5 to 7 (R) Anton Yelchin stars in this drama as an aspiring writer who has a romance with a married woman (Bérénice Marlohe) whom he can meet for only two hours every evening. Also with Olivia Thirlby, Lambert Wilson, Eric Stoltz, Frank Langella, and Glenn Close.

See You in Valhalla (R) Sarah Hyland (TV’s Modern Family) stars in this comedy as a young woman who reunites with her estranged, eccentric family after her brother’s death. Also with Steve Howey, Odeya Rush, Bret Harrison, Emma Bell, Jake McDorman, Beau Mirchoff, Michael Weston, and Conor O’Farrell.

The Water Diviner (R) Russell Crowe stars in this drama as an Australian man who travels to Turkey after the Battle of Gallipoli to locate his three missing sons. Also with Jai Courtney, Isabel Lucas, Olga Kurylenko, Yilmaz Erdogan, Cem Yilmaz, Megan Gale, and Dylan Georgiades.

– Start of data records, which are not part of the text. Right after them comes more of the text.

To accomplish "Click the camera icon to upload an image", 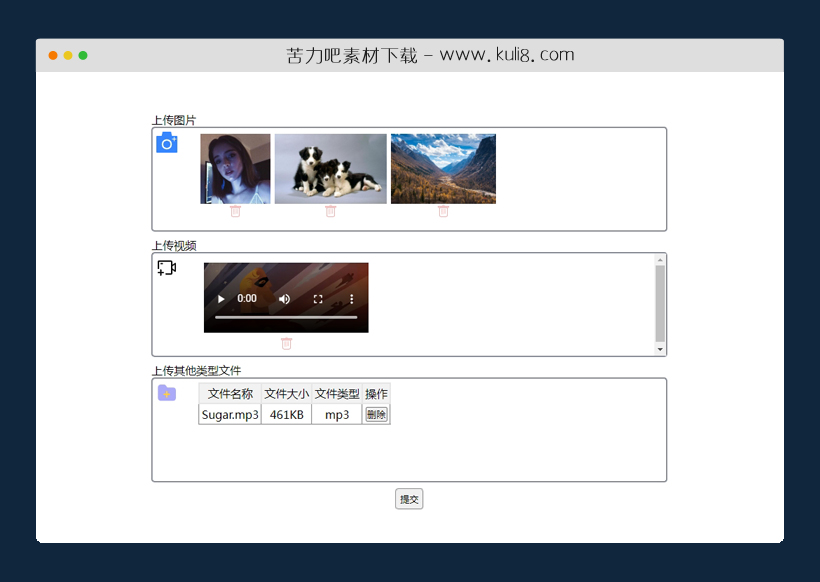I will tap(166, 142).
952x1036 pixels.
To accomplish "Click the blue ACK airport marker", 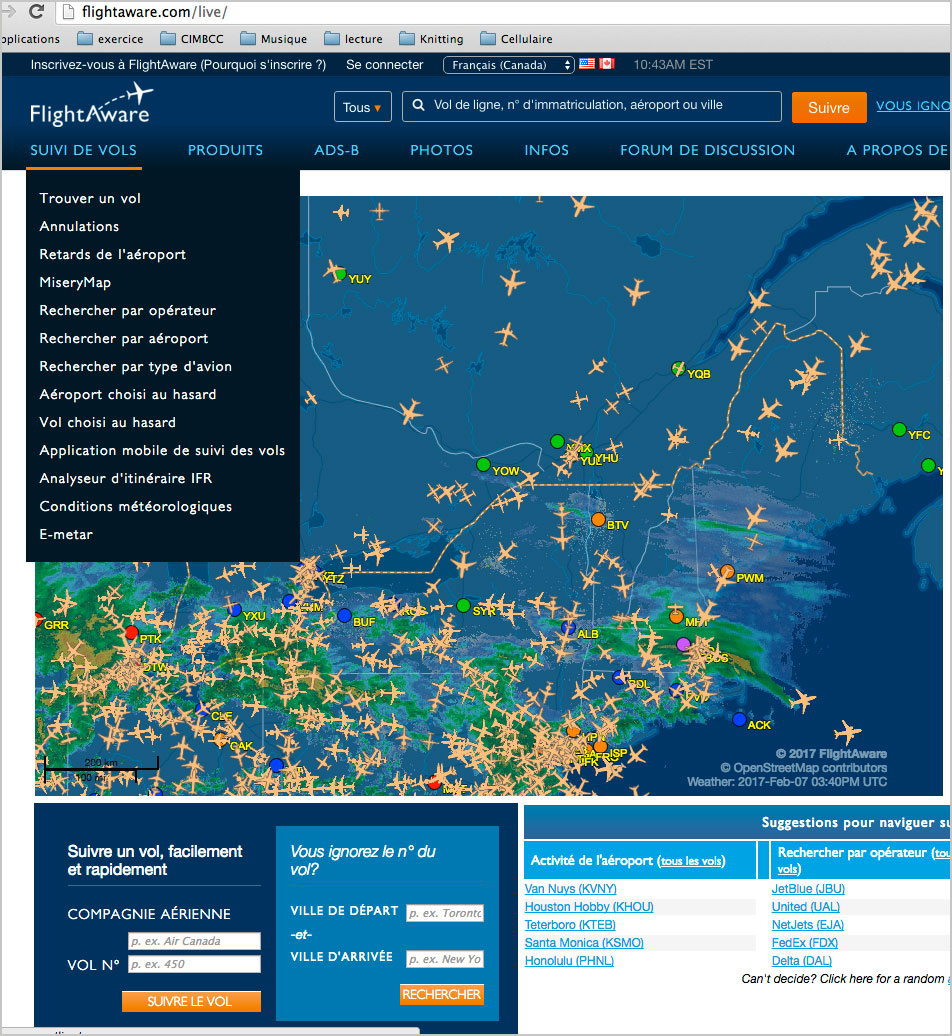I will click(739, 720).
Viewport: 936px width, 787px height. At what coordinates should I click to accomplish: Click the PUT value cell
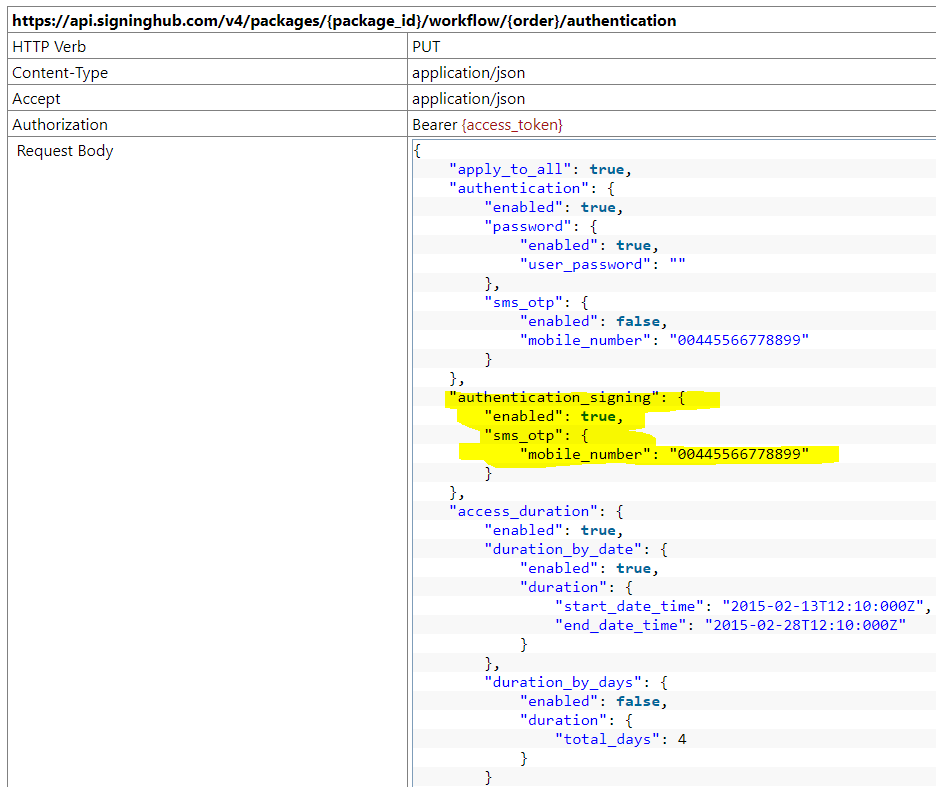[x=426, y=47]
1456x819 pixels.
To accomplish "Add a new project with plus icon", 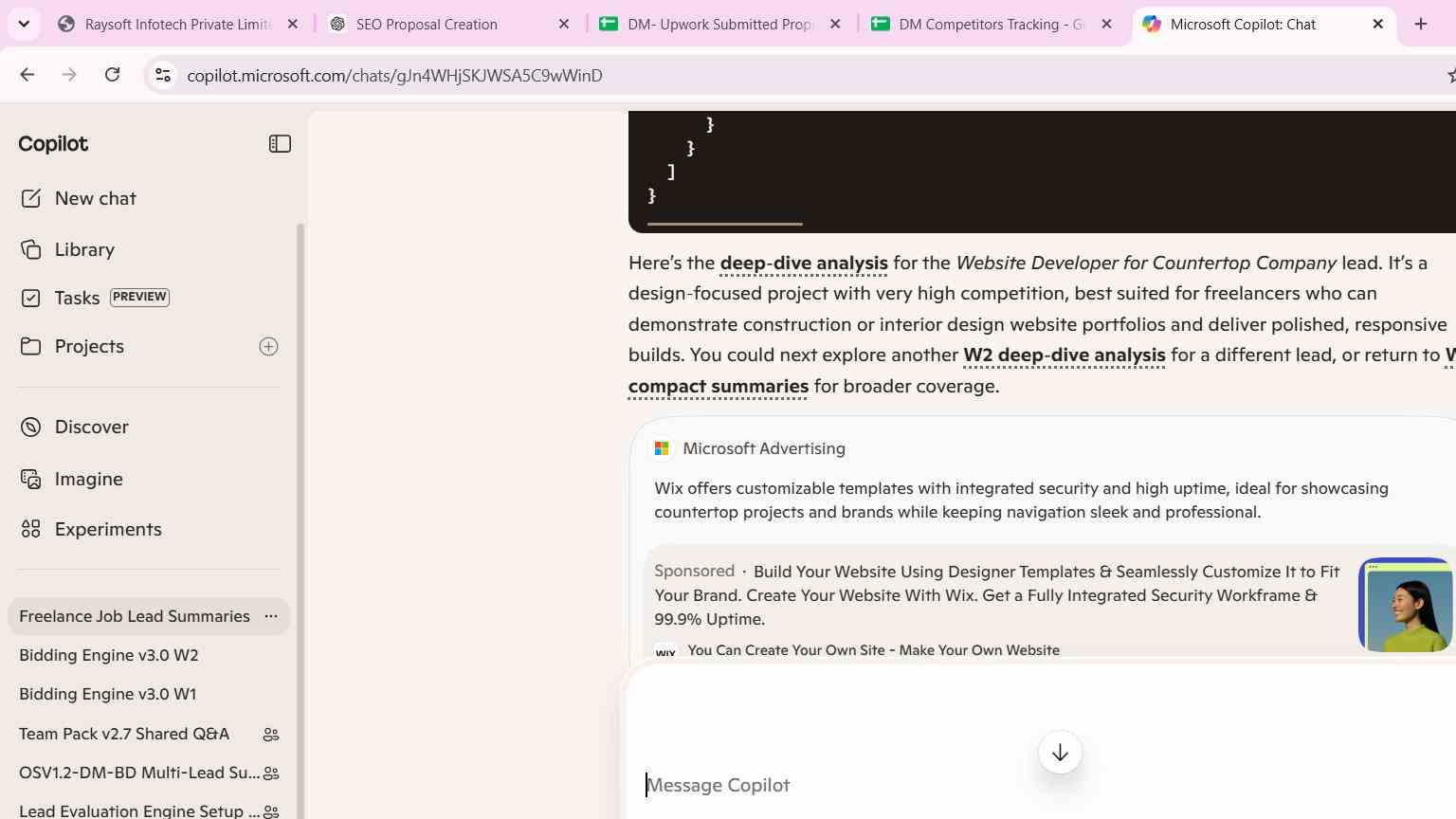I will click(269, 347).
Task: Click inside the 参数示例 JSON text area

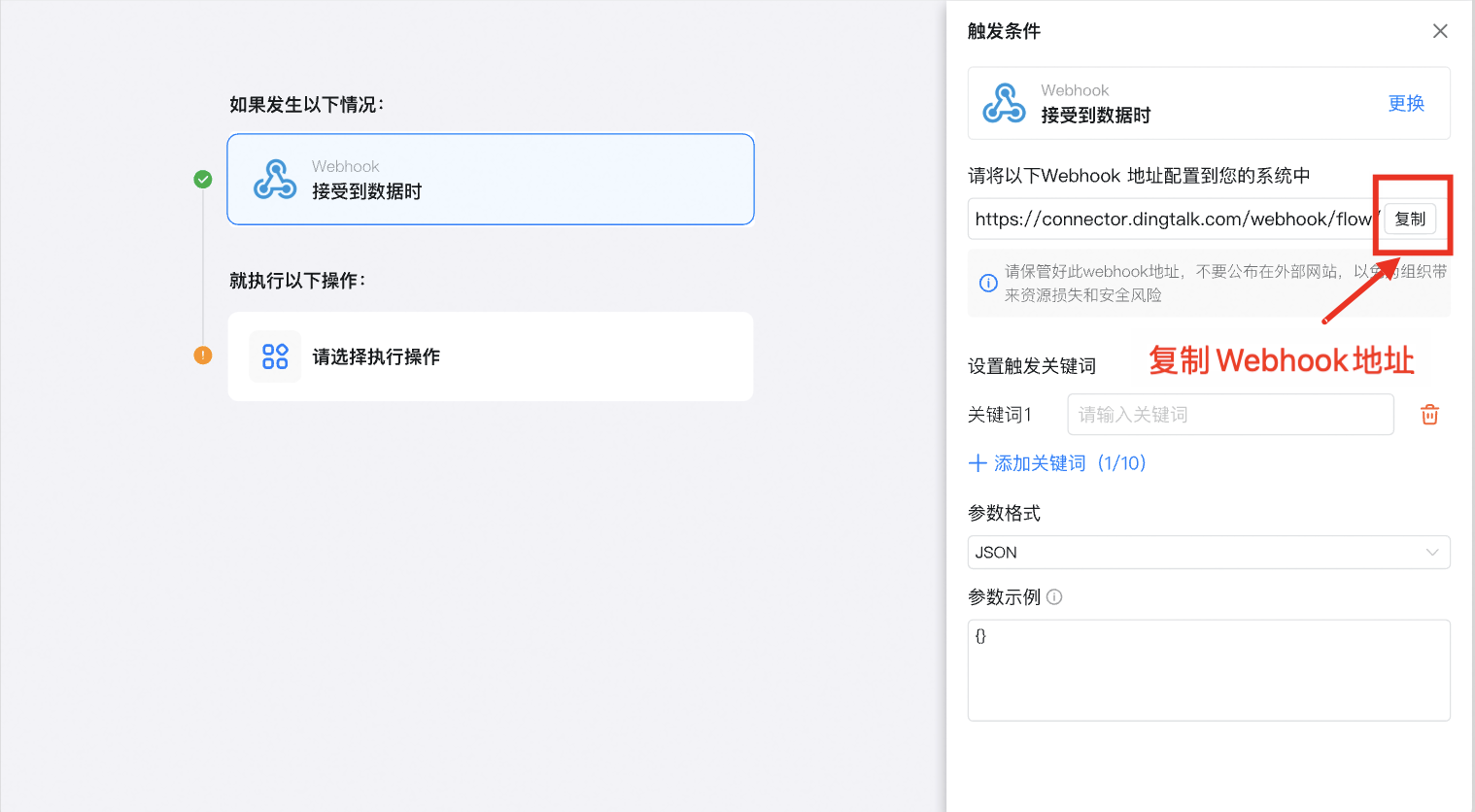Action: click(1209, 670)
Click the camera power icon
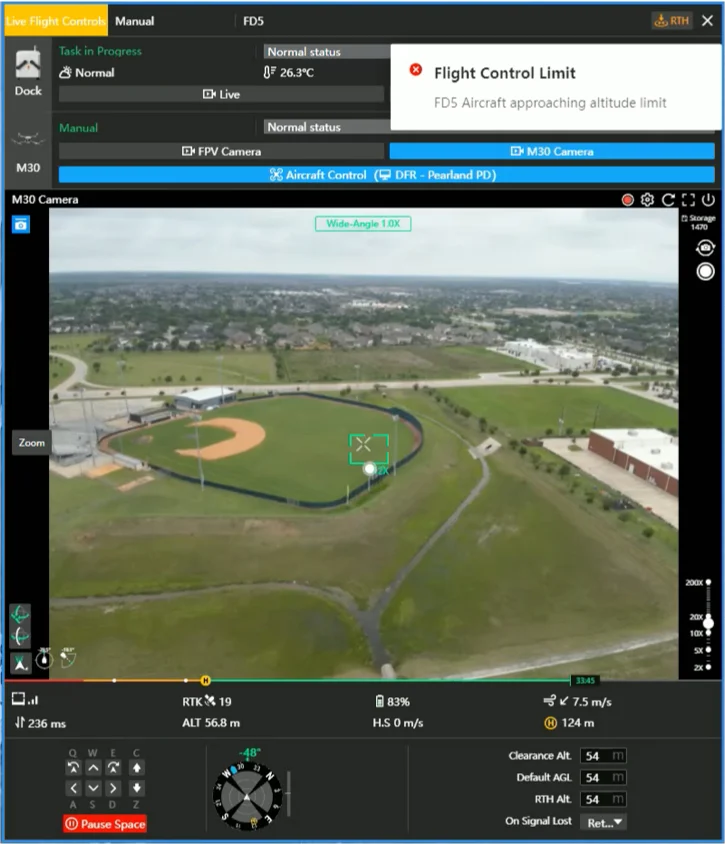The width and height of the screenshot is (725, 844). coord(708,200)
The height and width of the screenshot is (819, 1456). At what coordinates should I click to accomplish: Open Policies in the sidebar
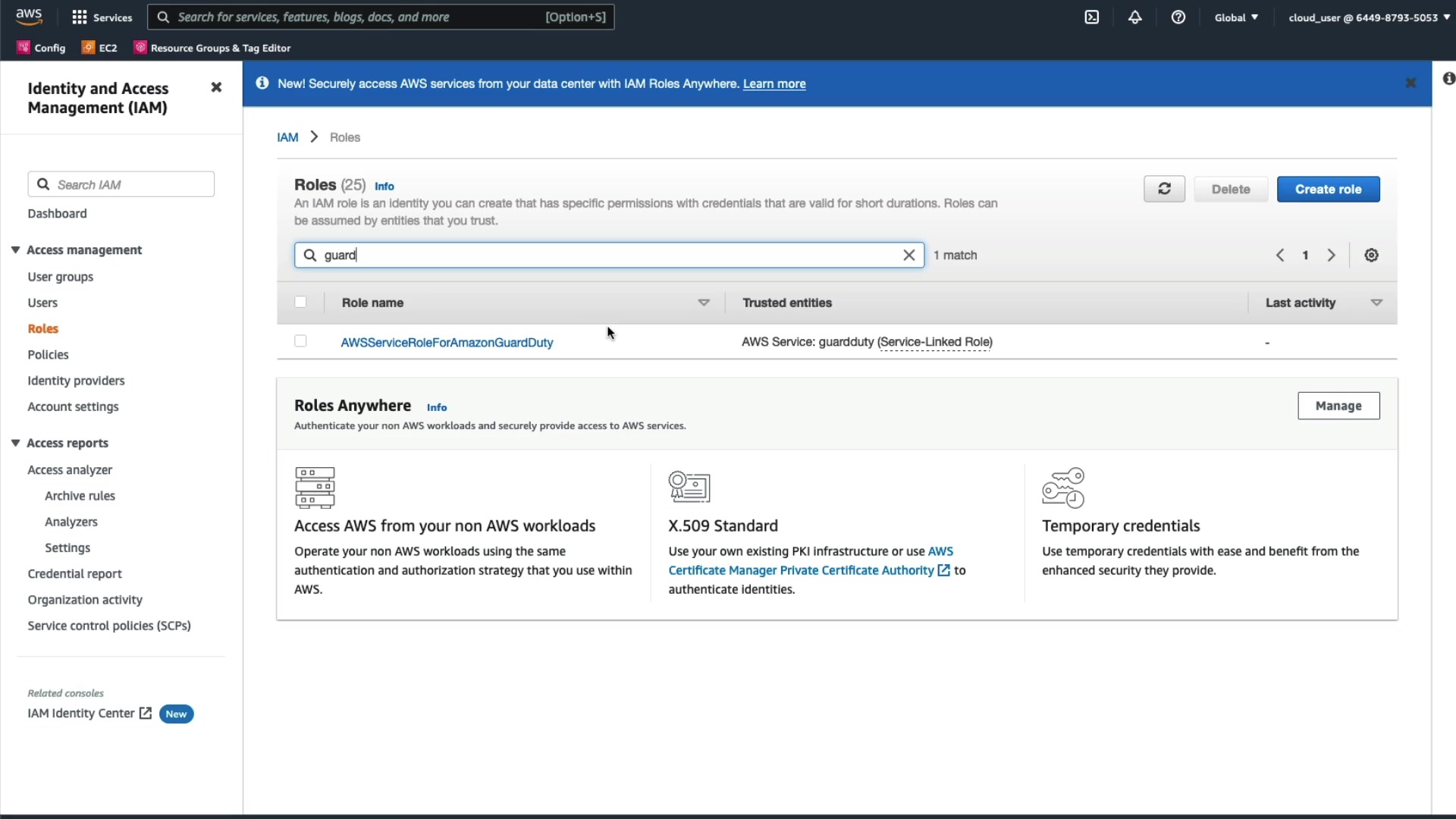tap(48, 355)
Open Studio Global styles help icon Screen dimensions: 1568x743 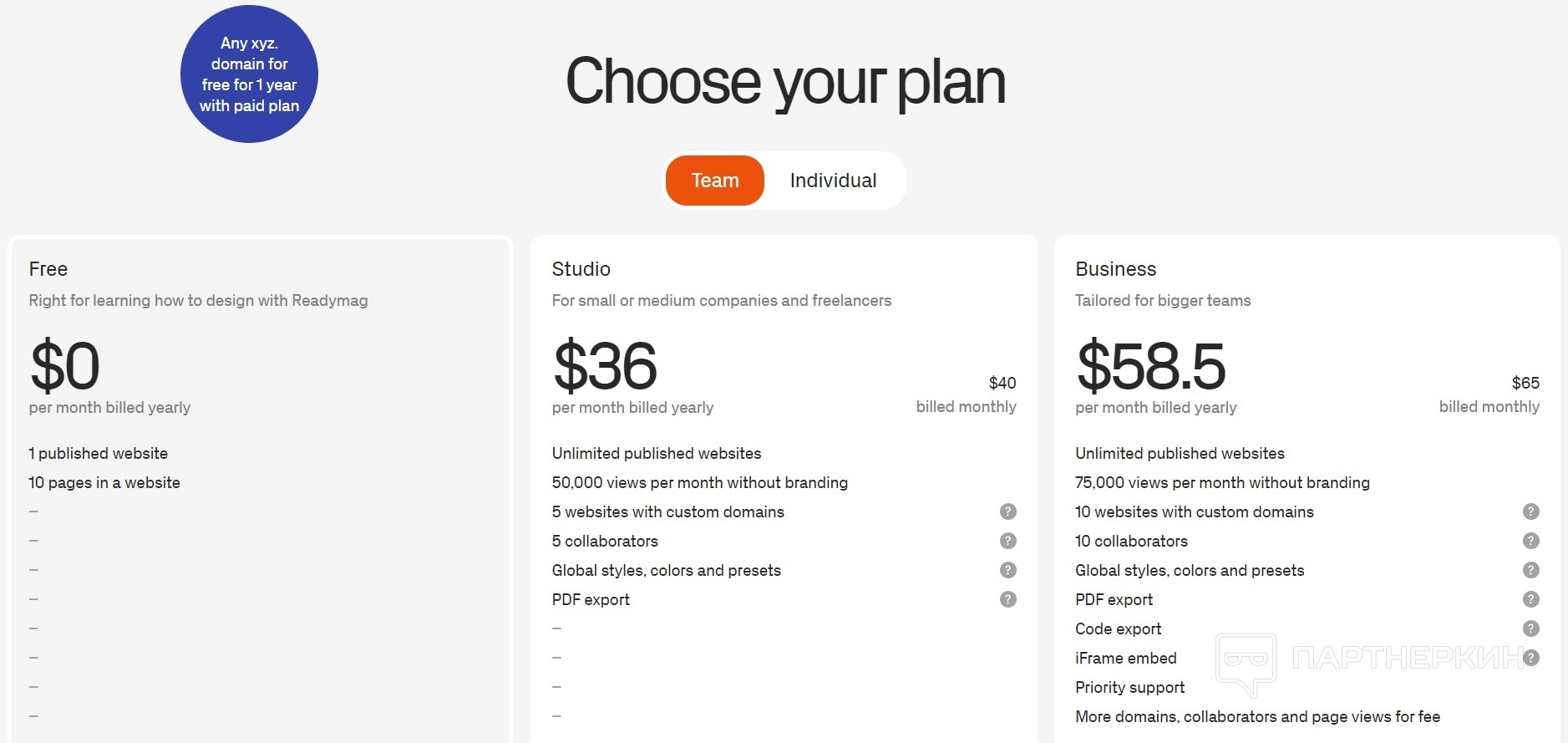tap(1008, 570)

What We Do in the Shadows (NR) Jemaine Clement and Taika Waititi co-write, co-direct, and co-star in this mockumentary comedy as vampires who get on each other’s nerves when they’re forced to share an apartment. Also with Jonathan Brugh, Cori Gonzalez-Macuer, Stuart Rutherford, Ben Fransham, and Rhys Darby.

5 COMMENTS

  1. Movies, with the exception of film noir or the post war realism era (especially the European offerings of that era), have traditionally been an escape from reality but any American made romance or comedy offering of the last two decades featuring California or New York as a setting belabors us with aimless young people with dead end or vague low paying occupations (writer, bookseller, clerk etc) or very young professionals who seem to miraculously be able to live in sumptuous apartments, houses, and neighborhoods no average person can afford. It bothers me that the message seems to be that these places are social and economic panaceas. They are not. Why not a little gritty realism? I disagree about Harrison Ford’s so called acting in” Age of Adeline”. He wasn’t working very hard in that piece of fluff. The film was terrible

    • Sorry to disappoint you, Concerned Citizen, but one of the curves I grade these movies on is how they stack up against other movies of their type that are currently in release, and I found “The Age of Adaline” to be significantly more watchable than either “Woman in Gold” or “The Longest Ride.” And I think asking for realism is a bit much from a movie about a woman who doesn’t age. Like much science fiction and fantasy literature, its purpose is to set a circumstance that would be impossible in real life and then ask what would happen if that were possible. I don’t think “The Age of Adaline” will be particularly well-remembered in 20 years, but as an entertainment option for this week, I think it’s all right if that’s what you’re looking for.

      • As usual you missed the point— which was basically the premises of occupational subsistence of the protagonists is hilariously flimsy in general, in Hollywood romances or comedies. Sorry that you slept through “Woman in Gold” which actually had some basis in fact and kudos to you for sitting through the totally lousy “Age of Adeline”.

        • Gee, when you watch the Batman movies, do you get irritated because they don’t fully explain the source of Bruce Wayne’s wealth? Sometimes these details are important and sometimes they’re not. In “Age of Adaline,” they’re not.